▶ _Task to carry out_
Count the lines below that contain the word "Where" and give only that number.

═══ Excerpted records

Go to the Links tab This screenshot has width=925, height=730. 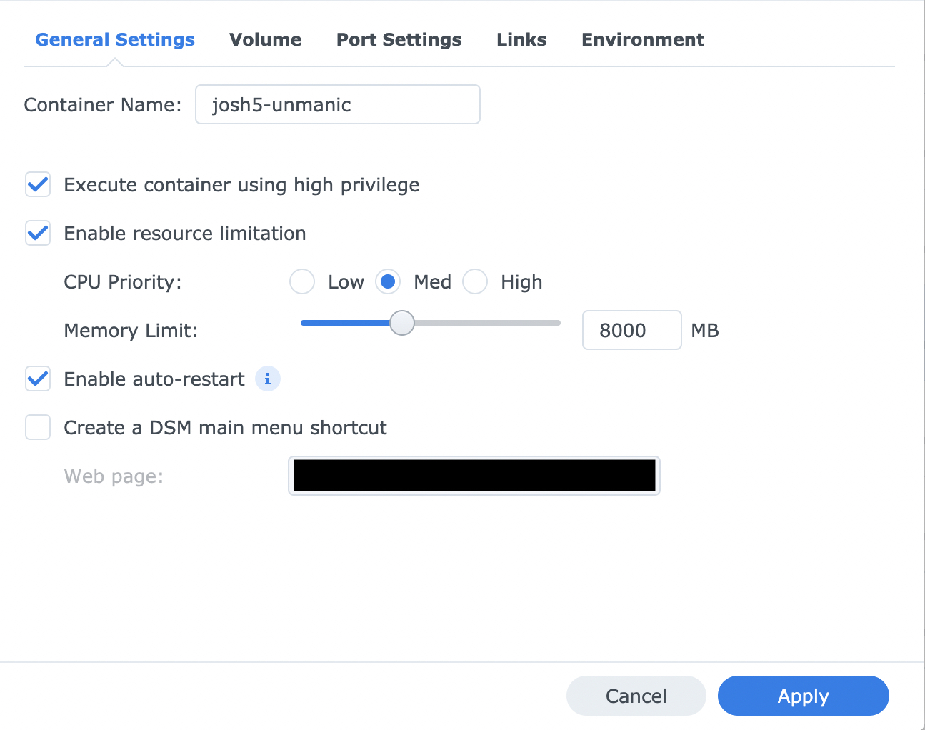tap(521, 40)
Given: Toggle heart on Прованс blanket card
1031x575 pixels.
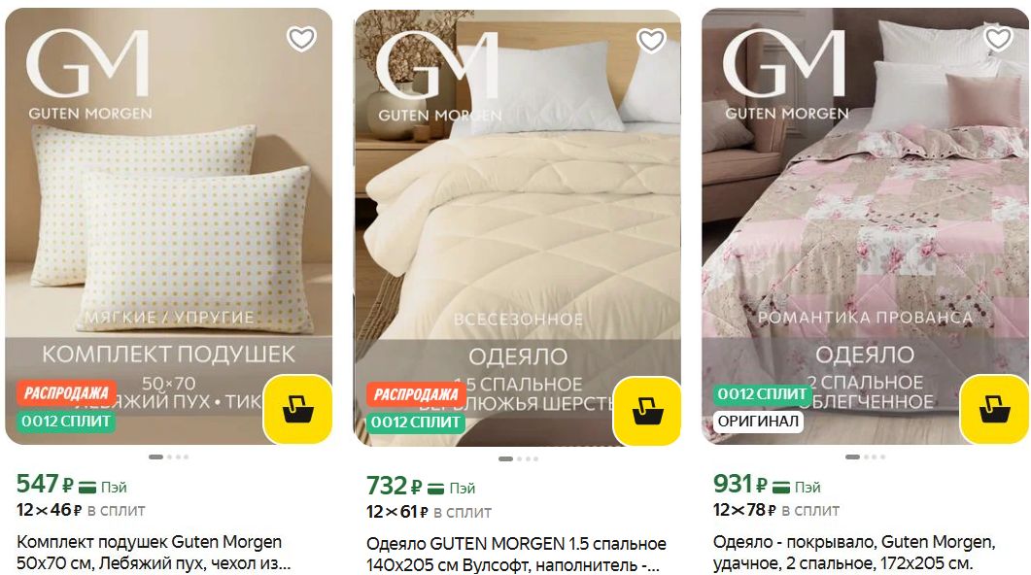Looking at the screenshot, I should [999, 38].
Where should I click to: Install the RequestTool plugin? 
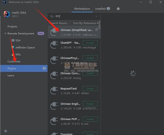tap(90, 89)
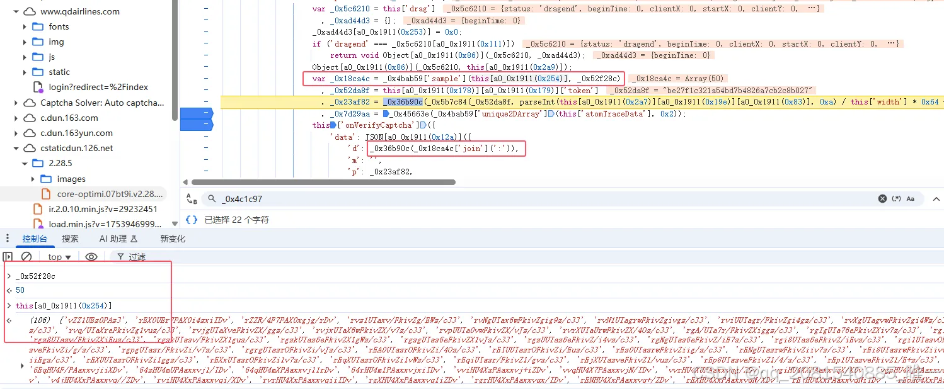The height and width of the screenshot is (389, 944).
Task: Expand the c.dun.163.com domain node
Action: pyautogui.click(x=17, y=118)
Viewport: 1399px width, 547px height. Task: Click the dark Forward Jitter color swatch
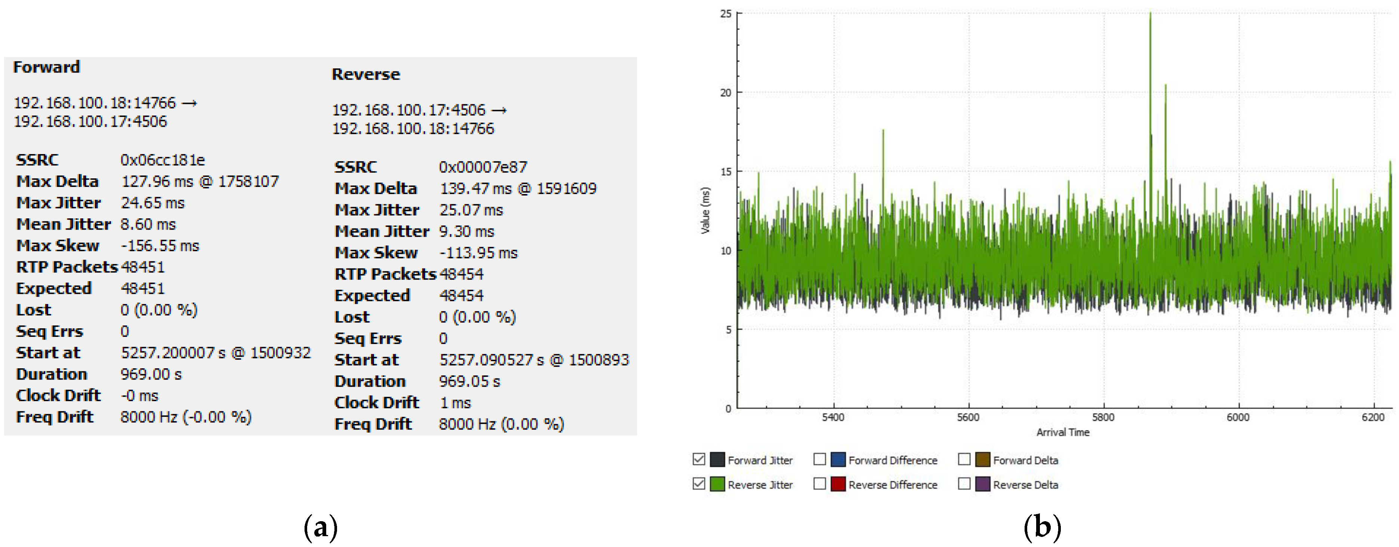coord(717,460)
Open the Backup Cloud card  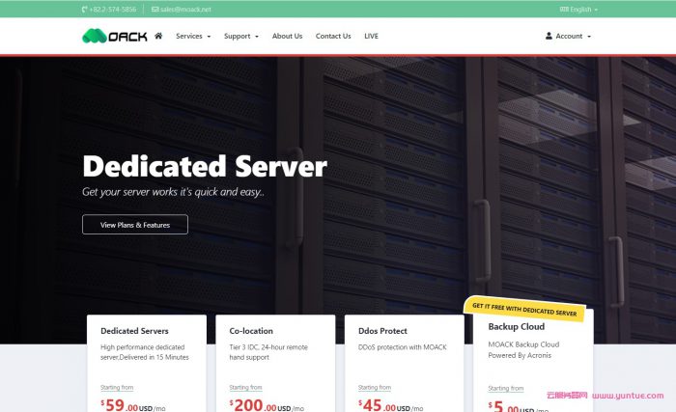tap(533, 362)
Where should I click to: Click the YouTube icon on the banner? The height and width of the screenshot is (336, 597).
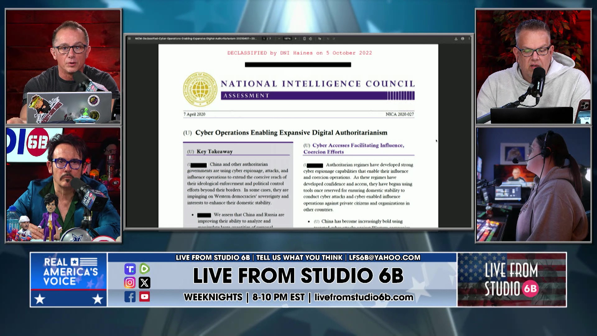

══════

▶ _Task result_
2